- PROBLEM STATEMENT: Render every line of the records below as a Markdown table with a column No. for the row number and a column Text for the line itself. Leave out blank lines.

- INFORMATION:
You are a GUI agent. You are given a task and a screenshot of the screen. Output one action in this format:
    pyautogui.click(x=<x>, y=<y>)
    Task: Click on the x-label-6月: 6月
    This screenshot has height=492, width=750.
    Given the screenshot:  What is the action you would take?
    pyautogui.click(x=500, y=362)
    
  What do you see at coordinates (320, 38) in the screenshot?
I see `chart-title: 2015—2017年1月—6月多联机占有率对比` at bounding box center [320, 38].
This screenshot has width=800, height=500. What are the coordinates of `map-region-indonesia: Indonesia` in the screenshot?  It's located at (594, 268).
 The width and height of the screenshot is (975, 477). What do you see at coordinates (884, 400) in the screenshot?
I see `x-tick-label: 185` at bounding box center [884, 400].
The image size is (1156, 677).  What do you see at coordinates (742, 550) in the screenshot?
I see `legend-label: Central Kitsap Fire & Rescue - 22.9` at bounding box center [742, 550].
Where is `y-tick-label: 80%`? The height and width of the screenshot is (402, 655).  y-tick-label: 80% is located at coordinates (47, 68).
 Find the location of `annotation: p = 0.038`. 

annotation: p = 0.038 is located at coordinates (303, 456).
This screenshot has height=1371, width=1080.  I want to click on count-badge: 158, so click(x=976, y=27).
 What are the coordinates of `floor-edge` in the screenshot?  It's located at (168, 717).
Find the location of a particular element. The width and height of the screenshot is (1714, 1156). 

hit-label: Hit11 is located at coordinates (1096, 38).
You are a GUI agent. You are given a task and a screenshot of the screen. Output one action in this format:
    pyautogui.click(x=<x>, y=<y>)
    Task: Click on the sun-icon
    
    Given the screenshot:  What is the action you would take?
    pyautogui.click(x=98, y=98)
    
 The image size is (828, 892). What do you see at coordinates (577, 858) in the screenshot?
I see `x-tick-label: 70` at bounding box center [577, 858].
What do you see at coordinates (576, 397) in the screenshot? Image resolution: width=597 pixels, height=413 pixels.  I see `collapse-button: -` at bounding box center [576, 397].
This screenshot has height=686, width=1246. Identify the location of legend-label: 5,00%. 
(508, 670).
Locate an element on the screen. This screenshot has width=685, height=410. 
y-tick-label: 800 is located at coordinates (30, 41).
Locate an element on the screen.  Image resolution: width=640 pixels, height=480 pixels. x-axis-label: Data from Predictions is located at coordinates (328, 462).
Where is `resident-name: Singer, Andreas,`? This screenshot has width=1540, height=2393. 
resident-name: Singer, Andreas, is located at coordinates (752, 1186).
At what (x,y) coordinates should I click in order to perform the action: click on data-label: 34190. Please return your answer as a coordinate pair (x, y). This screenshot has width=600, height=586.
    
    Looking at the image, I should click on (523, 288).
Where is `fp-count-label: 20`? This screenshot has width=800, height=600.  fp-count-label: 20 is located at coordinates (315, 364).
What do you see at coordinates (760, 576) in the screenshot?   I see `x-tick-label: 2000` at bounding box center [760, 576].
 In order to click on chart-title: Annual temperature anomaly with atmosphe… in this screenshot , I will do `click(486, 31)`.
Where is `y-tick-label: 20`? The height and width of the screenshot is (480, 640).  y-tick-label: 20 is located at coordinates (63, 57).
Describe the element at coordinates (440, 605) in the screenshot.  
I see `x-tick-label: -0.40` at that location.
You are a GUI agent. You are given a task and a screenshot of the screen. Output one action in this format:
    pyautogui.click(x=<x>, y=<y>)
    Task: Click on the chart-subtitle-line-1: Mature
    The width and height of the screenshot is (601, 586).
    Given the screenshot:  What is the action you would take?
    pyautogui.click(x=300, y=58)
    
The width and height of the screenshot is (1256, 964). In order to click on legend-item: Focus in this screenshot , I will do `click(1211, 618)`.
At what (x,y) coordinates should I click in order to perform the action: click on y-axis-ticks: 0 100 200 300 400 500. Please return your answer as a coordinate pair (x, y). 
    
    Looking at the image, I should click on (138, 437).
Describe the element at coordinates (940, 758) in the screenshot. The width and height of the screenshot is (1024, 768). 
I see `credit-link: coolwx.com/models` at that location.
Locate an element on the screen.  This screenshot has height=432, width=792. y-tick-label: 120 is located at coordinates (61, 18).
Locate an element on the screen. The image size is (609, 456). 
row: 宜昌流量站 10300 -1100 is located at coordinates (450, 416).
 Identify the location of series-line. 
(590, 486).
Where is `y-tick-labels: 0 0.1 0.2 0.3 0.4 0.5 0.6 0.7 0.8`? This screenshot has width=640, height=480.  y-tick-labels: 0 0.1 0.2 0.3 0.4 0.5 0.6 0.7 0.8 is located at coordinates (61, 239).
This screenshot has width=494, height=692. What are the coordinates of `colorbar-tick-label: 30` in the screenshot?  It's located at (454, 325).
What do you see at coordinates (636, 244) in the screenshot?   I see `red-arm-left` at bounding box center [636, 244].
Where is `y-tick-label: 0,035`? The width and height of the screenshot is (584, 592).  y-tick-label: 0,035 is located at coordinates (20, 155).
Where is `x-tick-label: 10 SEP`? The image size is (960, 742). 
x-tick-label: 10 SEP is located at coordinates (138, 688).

- ANSWER TO THE PROBLEM:
| No. | Text |
|---|---|
| 1 | You are a GUI agent. You are given a task and a screenshot of the screen. Output one action in this format: |
| 2 |     pyautogui.click(x=<x>, y=<y>) |
| 3 |     Task: Click on the x-label-6月: 6月 |
| 4 |     This screenshot has height=492, width=750. |
| 5 |     Given the screenshot:  What is the action you would take? |
| 6 |     pyautogui.click(x=500, y=362) |
| 7 |   What do you see at coordinates (320, 38) in the screenshot? |
| 8 | I see `chart-title: 2015—2017年1月—6月多联机占有率对比` at bounding box center [320, 38]. |
| 9 | This screenshot has width=800, height=500. What are the coordinates of `map-region-indonesia: Indonesia` in the screenshot?  It's located at (594, 268). |
| 10 |  The width and height of the screenshot is (975, 477). What do you see at coordinates (884, 400) in the screenshot? |
| 11 | I see `x-tick-label: 185` at bounding box center [884, 400]. |
| 12 | The image size is (1156, 677).  What do you see at coordinates (742, 550) in the screenshot? |
| 13 | I see `legend-label: Central Kitsap Fire & Rescue - 22.9` at bounding box center [742, 550]. |
| 14 | Where is `y-tick-label: 80%`? The height and width of the screenshot is (402, 655).  y-tick-label: 80% is located at coordinates (47, 68). |
| 15 |  Find the location of `annotation: p = 0.038`.  |
| 16 | annotation: p = 0.038 is located at coordinates (303, 456). |
| 17 | This screenshot has height=1371, width=1080.  I want to click on count-badge: 158, so click(x=976, y=27). |
| 18 |  What are the coordinates of `floor-edge` in the screenshot?  It's located at (168, 717). |
| 19 | Find the location of a particular element. The width and height of the screenshot is (1714, 1156).  |
| 20 | hit-label: Hit11 is located at coordinates (1096, 38). |
| 21 | You are a GUI agent. You are given a task and a screenshot of the screen. Output one action in this format: |
| 22 |     pyautogui.click(x=<x>, y=<y>) |
| 23 |     Task: Click on the sun-icon |
| 24 |     Given the screenshot:  What is the action you would take? |
| 25 |     pyautogui.click(x=98, y=98) |
| 26 |  The image size is (828, 892). What do you see at coordinates (577, 858) in the screenshot? |
| 27 | I see `x-tick-label: 70` at bounding box center [577, 858]. |
| 28 | What do you see at coordinates (576, 397) in the screenshot? Image resolution: width=597 pixels, height=413 pixels.  I see `collapse-button: -` at bounding box center [576, 397]. |
| 29 | This screenshot has height=686, width=1246. Identify the location of legend-label: 5,00%.  |
| 30 | (508, 670). |
| 31 | Locate an element on the screen. This screenshot has width=685, height=410.  |
| 32 | y-tick-label: 800 is located at coordinates (30, 41). |
| 33 | Locate an element on the screen.  Image resolution: width=640 pixels, height=480 pixels. x-axis-label: Data from Predictions is located at coordinates (328, 462). |
| 34 | Where is `resident-name: Singer, Andreas,`? This screenshot has width=1540, height=2393.  |
| 35 | resident-name: Singer, Andreas, is located at coordinates (752, 1186). |
| 36 | At what (x,y) coordinates should I click in order to perform the action: click on data-label: 34190. Please return your answer as a coordinate pair (x, y). This screenshot has width=600, height=586. |
| 37 |     Looking at the image, I should click on (523, 288). |
| 38 | Where is `fp-count-label: 20`? This screenshot has width=800, height=600.  fp-count-label: 20 is located at coordinates (315, 364). |
| 39 | What do you see at coordinates (760, 576) in the screenshot?   I see `x-tick-label: 2000` at bounding box center [760, 576]. |
| 40 |  In order to click on chart-title: Annual temperature anomaly with atmosphe… in this screenshot , I will do `click(486, 31)`. |
| 41 | Where is `y-tick-label: 20`? The height and width of the screenshot is (480, 640).  y-tick-label: 20 is located at coordinates (63, 57). |
| 42 | Describe the element at coordinates (440, 605) in the screenshot.   |
| 43 | I see `x-tick-label: -0.40` at that location. |
| 44 | You are a GUI agent. You are given a task and a screenshot of the screen. Output one action in this format: |
| 45 |     pyautogui.click(x=<x>, y=<y>) |
| 46 |     Task: Click on the chart-subtitle-line-1: Mature |
| 47 |     The width and height of the screenshot is (601, 586). |
| 48 |     Given the screenshot:  What is the action you would take? |
| 49 |     pyautogui.click(x=300, y=58) |
| 50 | The width and height of the screenshot is (1256, 964). In order to click on legend-item: Focus in this screenshot , I will do `click(1211, 618)`. |
| 51 | At what (x,y) coordinates should I click in order to perform the action: click on y-axis-ticks: 0 100 200 300 400 500. Please return your answer as a coordinate pair (x, y).  |
| 52 |     Looking at the image, I should click on (138, 437). |
| 53 | Describe the element at coordinates (940, 758) in the screenshot. The width and height of the screenshot is (1024, 768).  |
| 54 | I see `credit-link: coolwx.com/models` at that location. |
| 55 | Locate an element on the screen.  This screenshot has height=432, width=792. y-tick-label: 120 is located at coordinates (61, 18). |
| 56 | Locate an element on the screen. The image size is (609, 456).  |
| 57 | row: 宜昌流量站 10300 -1100 is located at coordinates (450, 416). |
| 58 |  Identify the location of series-line.  |
| 59 | (590, 486). |
| 60 | Where is `y-tick-labels: 0 0.1 0.2 0.3 0.4 0.5 0.6 0.7 0.8`? This screenshot has width=640, height=480.  y-tick-labels: 0 0.1 0.2 0.3 0.4 0.5 0.6 0.7 0.8 is located at coordinates (61, 239). |
| 61 | This screenshot has width=494, height=692. What are the coordinates of `colorbar-tick-label: 30` in the screenshot?  It's located at (454, 325). |
| 62 | What do you see at coordinates (636, 244) in the screenshot?   I see `red-arm-left` at bounding box center [636, 244]. |
| 63 | Where is `y-tick-label: 0,035`? The width and height of the screenshot is (584, 592).  y-tick-label: 0,035 is located at coordinates (20, 155). |
| 64 | Where is `x-tick-label: 10 SEP`? The image size is (960, 742).  |
| 65 | x-tick-label: 10 SEP is located at coordinates (138, 688). |